• WHAT YOU WILL DO: Below are some records; quote exactly the lines from the one that contains "Simple Circuit Diagram (159, 47)" through the one that contains "SMPS (307, 2326)", inclusive, and no others.

• Stored items:
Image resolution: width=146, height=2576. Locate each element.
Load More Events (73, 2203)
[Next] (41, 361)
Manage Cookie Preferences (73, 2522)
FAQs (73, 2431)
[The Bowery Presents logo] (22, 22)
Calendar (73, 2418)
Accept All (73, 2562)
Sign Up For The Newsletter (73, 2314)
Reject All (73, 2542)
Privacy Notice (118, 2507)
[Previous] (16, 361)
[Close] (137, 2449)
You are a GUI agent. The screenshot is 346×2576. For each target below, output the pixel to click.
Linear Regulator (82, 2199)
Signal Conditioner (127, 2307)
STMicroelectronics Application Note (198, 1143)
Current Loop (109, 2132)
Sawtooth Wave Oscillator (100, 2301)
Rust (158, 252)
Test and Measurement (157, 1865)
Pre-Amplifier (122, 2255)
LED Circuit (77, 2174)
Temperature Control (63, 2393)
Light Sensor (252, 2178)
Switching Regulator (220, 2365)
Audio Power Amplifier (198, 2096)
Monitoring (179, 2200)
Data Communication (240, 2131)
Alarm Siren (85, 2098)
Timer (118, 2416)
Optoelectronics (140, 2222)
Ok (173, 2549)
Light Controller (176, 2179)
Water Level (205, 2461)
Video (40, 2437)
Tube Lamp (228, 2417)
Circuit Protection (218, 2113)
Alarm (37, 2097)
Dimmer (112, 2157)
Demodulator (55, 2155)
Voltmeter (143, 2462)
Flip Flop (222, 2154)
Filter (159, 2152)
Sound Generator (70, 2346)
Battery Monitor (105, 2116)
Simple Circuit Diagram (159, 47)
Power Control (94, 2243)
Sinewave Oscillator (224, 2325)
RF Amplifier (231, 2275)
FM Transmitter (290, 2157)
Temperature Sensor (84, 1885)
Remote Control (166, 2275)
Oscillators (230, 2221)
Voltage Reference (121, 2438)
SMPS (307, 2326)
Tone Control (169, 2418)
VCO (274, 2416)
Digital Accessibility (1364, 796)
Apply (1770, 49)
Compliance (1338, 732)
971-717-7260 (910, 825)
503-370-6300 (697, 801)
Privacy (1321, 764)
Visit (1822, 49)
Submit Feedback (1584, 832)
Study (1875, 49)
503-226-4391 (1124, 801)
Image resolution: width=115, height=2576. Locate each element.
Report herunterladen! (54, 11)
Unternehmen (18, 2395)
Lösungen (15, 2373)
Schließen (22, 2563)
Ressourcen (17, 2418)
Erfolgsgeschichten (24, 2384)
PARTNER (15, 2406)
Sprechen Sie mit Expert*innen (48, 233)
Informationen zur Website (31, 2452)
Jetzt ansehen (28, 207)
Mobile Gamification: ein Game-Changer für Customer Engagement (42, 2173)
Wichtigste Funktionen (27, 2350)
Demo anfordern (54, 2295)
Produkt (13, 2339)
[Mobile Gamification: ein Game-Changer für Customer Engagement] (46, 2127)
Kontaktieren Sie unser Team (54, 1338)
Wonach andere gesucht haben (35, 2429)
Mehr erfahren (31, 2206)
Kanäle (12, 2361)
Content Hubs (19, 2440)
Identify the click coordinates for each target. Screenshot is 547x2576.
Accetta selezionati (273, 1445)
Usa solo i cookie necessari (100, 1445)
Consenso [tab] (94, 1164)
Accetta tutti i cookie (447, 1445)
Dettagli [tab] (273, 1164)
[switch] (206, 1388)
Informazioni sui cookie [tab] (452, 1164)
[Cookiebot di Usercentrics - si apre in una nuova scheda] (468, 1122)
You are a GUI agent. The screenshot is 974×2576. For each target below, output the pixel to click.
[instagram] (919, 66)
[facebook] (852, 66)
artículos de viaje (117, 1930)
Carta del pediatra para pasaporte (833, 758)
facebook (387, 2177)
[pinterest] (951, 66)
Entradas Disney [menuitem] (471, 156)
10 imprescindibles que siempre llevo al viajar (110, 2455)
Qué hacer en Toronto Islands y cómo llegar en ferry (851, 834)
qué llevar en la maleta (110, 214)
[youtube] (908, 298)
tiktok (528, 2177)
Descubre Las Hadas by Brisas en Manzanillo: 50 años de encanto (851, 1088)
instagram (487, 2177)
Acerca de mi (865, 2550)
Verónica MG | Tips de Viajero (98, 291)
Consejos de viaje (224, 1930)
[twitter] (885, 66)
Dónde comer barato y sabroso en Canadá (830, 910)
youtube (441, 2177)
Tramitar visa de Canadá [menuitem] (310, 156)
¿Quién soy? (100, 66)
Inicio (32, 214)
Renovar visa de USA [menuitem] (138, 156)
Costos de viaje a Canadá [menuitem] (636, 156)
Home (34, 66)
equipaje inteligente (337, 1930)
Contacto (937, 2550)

• EXERCISE ANSWER:
Simple Circuit Diagram (159, 47)
Power Control (94, 2243)
Sinewave Oscillator (224, 2325)
RF Amplifier (231, 2275)
FM Transmitter (290, 2157)
Temperature Sensor (84, 1885)
Remote Control (166, 2275)
Oscillators (230, 2221)
Voltage Reference (121, 2438)
SMPS (307, 2326)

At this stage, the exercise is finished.